People have already explained several aspects, such as debt not being that big a deal, or people owing debts and being owed debts, so I’m gonna approach another angle, and say something may sound a bit bold:
**Debt is good.**
People panic over debt because, when you as an individual have a debt, your entire thoughts are consumed by paying it back. Being in debt is bad and dangerous, what if you can’t pay it back, and it’s a big fat red minus on your money… Point is, we don’t want to be in debt. So for a country, it must be the same, right?
Not really.
*All debt is, in practice, is a way to move money from the people who have it but aren’t using it, to the people who need it but don’t have (enough of) it.*
Why would governments choose to take on debt? Because you need money to make money, and *having more* money lets you *make more* money. Suppose you want to build a bridge over a river. That bridge will encourage trade, and the toll booth on it certainly won’t hurt. Over the course of (for the sake of the example) a year, it will have completely paid back for itself. But you don’t have the money to build it, so what do you do? Well, you borrow money, and then use the money the bridge made to pay back the money you owe.
Obviously, the government has enough money for one bridge…But now multiply across the entire nation. The more money a government has, the more projects like these it can undertake, the more money it will make. Borrowing money lets it undertake more projects that make money to pay back its debts (and then pure profits baby!). So taking on debt is common sense!
(Mind you, this is essentially the same logic as borrowing money from the bank to buy a house rather than trying to save every penny yourself while also paying rent.)
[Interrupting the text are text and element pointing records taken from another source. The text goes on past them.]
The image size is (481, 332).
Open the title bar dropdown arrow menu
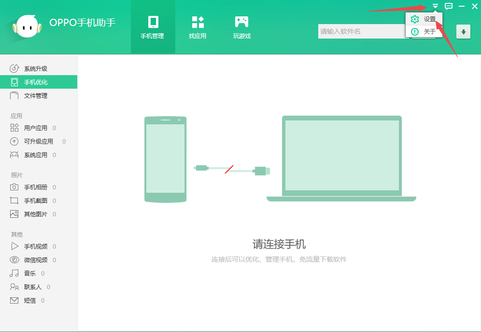click(x=435, y=6)
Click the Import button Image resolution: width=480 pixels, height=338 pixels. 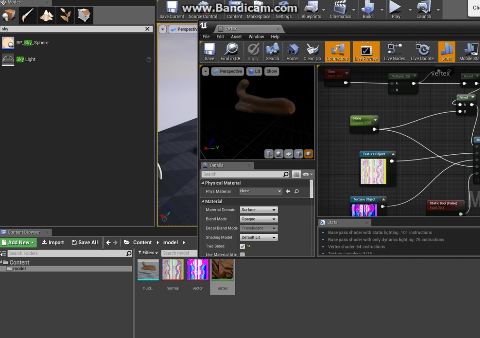tap(53, 242)
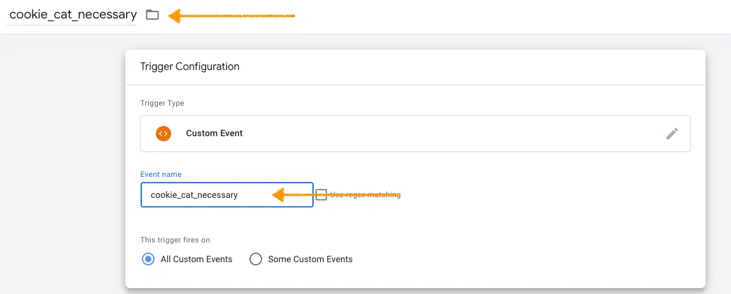Click the orange Custom Event code icon

[x=164, y=134]
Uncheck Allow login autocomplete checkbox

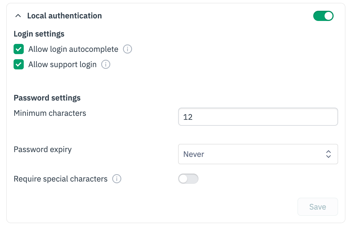tap(19, 49)
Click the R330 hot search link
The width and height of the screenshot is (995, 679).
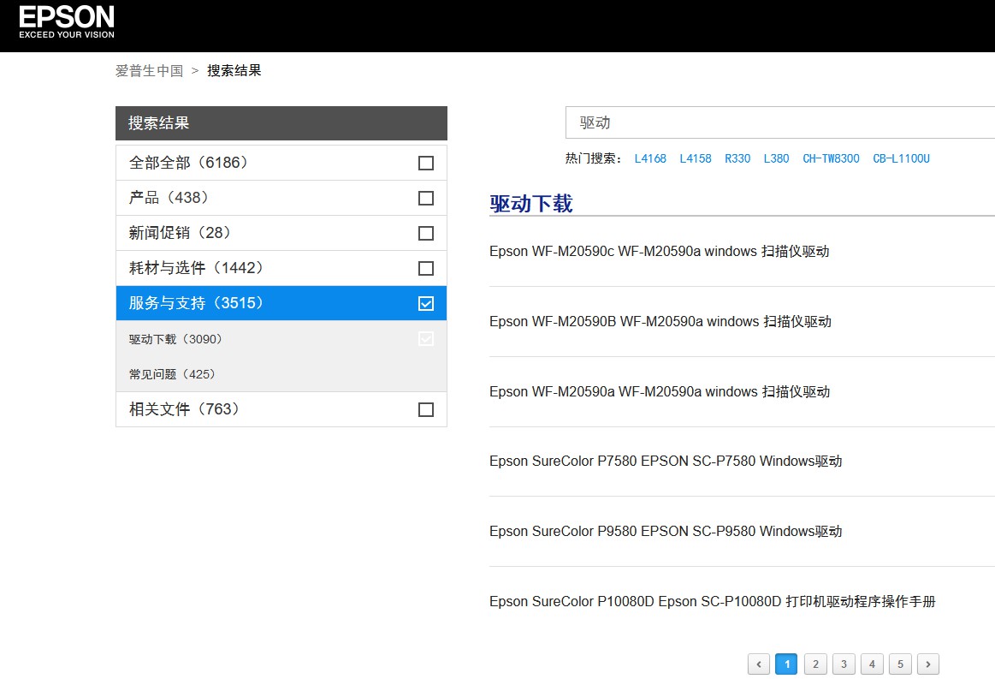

But let’s say we decided that debt is bad. What would happen if suddenly everyone stopped taking on (or issuing) debt, the world economy would grind to a halt. The money would still be there, valuable as ever (in fact, probably getting *more* valuable under deflationary forces), but it’s being held by people who don’t want to spend it, while the people who *would* want to spend it (and thus keep the economy going) don’t have the money to spend. Heh heh, we’re in danger.
This is what happened during the 2008 banking crisis. The subprime collapse was bad enough on its own, but what *really* fucked everyone over was that the banks suddenly didn’t trust *anyone* to not default on their loans, and so stopped issuing them almost completely. Therefore nobody can take out a loan to buy a house, houses remain unsold, investment is at an all-time low, and the world machine grinds to a halt.